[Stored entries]
==*==
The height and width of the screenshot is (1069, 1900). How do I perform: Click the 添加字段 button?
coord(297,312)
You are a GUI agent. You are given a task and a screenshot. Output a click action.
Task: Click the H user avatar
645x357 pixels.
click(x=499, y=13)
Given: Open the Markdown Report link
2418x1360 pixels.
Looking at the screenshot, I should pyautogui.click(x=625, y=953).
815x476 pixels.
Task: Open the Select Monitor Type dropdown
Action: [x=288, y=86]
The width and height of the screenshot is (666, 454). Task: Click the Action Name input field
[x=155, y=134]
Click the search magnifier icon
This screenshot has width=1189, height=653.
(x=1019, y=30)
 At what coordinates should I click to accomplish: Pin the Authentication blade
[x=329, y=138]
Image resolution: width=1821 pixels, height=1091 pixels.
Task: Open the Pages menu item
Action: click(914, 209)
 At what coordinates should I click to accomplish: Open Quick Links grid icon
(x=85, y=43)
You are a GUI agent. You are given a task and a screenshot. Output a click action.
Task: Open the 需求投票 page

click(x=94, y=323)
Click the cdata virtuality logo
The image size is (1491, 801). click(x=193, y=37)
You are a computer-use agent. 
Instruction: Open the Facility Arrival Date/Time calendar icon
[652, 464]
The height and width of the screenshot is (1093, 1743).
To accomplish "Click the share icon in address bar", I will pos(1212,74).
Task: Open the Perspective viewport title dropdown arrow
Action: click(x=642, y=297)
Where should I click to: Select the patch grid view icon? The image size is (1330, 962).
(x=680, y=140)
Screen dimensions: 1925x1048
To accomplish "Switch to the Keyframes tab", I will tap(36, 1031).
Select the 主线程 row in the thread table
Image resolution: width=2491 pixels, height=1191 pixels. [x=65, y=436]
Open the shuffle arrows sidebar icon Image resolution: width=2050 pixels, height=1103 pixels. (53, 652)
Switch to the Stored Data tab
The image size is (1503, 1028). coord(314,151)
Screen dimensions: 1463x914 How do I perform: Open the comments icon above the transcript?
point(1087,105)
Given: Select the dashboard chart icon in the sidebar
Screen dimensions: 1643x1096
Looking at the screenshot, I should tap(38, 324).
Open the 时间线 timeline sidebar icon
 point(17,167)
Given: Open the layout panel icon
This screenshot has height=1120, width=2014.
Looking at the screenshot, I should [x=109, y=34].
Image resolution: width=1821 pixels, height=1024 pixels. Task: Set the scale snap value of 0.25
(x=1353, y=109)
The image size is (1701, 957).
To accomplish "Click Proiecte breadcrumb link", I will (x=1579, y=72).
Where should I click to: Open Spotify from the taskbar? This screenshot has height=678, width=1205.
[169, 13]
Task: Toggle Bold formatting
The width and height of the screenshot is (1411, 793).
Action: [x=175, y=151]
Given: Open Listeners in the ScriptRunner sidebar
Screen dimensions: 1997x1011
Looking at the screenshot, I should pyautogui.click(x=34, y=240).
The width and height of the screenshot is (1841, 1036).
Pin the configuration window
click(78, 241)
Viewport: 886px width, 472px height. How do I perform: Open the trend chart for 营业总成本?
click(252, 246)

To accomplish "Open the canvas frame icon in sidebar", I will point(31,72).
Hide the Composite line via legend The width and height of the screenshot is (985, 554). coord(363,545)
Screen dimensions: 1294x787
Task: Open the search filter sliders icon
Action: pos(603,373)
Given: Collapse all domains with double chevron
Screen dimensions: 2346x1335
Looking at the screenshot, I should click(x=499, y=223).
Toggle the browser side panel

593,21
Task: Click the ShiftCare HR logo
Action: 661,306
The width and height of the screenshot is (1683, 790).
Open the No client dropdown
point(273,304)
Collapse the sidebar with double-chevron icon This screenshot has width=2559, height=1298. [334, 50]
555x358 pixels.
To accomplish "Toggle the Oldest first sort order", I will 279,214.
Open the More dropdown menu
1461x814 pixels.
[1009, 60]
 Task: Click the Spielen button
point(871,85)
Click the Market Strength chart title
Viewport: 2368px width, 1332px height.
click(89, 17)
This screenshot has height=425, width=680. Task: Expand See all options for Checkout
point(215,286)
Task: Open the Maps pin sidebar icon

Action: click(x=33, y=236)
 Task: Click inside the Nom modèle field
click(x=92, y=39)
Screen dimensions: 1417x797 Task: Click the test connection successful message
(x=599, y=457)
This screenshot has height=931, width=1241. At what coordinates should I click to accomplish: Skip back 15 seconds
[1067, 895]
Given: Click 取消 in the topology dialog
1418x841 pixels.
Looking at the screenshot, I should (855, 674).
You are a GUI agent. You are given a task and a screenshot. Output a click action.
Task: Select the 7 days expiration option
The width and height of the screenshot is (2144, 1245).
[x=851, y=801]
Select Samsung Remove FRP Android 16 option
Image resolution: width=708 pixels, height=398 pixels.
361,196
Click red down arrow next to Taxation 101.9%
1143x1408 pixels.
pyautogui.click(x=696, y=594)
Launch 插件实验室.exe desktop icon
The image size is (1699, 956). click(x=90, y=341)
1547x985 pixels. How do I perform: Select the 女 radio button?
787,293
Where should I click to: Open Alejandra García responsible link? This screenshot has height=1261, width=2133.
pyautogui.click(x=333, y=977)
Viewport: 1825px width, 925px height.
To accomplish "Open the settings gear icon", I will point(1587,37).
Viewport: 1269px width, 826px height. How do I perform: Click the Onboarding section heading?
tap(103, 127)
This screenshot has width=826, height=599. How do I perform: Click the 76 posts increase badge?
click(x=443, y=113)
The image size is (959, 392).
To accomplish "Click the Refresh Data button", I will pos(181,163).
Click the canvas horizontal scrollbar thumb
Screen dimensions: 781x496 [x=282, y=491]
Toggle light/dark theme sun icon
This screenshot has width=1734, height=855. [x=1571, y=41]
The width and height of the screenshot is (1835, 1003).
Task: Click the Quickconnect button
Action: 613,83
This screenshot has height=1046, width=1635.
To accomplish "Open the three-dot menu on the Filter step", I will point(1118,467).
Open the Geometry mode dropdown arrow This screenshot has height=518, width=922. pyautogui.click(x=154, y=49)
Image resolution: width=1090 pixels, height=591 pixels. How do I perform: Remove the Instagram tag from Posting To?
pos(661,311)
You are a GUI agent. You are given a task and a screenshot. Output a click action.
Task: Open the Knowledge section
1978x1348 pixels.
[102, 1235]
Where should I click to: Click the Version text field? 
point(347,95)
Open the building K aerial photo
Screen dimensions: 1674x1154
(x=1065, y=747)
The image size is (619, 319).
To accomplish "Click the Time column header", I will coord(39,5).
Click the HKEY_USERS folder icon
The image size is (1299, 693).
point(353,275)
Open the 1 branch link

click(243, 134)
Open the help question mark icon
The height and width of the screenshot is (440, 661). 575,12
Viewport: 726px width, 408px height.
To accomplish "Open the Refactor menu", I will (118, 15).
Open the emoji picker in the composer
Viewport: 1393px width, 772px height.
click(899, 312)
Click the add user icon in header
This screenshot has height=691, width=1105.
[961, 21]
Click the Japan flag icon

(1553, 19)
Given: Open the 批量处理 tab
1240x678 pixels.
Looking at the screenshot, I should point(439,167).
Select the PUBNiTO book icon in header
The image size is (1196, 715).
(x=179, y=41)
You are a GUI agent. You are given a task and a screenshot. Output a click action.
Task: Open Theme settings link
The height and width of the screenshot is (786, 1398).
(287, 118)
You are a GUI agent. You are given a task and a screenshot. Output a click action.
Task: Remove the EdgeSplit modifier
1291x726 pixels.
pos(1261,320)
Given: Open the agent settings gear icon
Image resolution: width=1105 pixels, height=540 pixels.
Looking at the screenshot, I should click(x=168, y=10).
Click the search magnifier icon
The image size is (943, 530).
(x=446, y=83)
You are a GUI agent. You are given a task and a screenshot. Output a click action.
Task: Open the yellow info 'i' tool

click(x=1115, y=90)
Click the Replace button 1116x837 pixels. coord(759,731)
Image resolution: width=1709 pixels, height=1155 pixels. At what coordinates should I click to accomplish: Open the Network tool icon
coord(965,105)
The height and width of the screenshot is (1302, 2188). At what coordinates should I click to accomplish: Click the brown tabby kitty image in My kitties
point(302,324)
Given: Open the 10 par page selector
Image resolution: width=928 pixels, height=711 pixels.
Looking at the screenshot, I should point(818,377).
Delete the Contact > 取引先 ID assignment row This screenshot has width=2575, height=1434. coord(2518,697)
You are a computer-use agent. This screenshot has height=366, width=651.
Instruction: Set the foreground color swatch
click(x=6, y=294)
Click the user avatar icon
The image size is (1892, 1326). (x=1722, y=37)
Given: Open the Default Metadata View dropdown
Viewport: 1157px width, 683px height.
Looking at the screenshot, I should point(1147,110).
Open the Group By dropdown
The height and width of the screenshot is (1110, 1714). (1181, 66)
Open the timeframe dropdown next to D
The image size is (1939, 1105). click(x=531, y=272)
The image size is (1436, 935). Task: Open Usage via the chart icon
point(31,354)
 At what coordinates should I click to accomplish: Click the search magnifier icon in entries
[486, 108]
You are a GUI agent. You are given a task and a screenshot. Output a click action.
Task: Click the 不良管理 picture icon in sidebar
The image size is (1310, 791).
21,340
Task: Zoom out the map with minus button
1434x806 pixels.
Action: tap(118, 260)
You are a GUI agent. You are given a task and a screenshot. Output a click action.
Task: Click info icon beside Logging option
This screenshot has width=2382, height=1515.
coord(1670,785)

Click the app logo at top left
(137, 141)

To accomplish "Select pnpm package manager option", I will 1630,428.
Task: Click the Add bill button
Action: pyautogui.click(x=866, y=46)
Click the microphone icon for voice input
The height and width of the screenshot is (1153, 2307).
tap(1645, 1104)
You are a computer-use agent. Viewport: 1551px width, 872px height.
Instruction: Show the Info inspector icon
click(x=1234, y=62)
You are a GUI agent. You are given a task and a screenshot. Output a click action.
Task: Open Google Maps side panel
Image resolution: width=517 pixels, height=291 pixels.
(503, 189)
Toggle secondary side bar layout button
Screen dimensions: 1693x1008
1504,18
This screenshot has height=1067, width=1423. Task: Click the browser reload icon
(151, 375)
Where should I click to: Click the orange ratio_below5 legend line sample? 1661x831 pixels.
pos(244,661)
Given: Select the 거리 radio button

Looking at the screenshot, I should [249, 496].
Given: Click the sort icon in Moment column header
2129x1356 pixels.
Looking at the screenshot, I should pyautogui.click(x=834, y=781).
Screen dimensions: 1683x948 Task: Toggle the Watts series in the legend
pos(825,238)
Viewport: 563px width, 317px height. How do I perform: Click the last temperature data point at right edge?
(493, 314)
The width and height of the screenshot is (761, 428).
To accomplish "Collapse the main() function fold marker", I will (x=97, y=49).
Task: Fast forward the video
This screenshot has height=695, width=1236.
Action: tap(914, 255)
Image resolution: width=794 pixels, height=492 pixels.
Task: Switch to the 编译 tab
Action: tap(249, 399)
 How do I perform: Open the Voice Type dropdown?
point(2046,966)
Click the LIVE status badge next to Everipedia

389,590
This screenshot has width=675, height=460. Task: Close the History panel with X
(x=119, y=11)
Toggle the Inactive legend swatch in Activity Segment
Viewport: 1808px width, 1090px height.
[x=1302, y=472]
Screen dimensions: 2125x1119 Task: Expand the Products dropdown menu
==*==
WHAT YOU HAVE TO DO: Of the entries above, transcribe exactly those lines that fall between the line containing "The image size is (1436, 935)." and the line containing "You are a computer-use agent. Viewport: 1551px", together with those two lines.

EXPECTED OUTPUT:
The image size is (1436, 935). Task: Open Usage via the chart icon
point(31,354)
 At what coordinates should I click to accomplish: Click the search magnifier icon in entries
[486, 108]
You are a GUI agent. You are given a task and a screenshot. Output a click action.
Task: Click the 不良管理 picture icon in sidebar
The image size is (1310, 791).
21,340
Task: Zoom out the map with minus button
1434x806 pixels.
Action: tap(118, 260)
You are a GUI agent. You are given a task and a screenshot. Output a click action.
Task: Click info icon beside Logging option
This screenshot has width=2382, height=1515.
coord(1670,785)

Click the app logo at top left
(137, 141)

To accomplish "Select pnpm package manager option", I will 1630,428.
Task: Click the Add bill button
Action: pyautogui.click(x=866, y=46)
Click the microphone icon for voice input
The height and width of the screenshot is (1153, 2307).
tap(1645, 1104)
You are a computer-use agent. Viewport: 1551px width, 872px height.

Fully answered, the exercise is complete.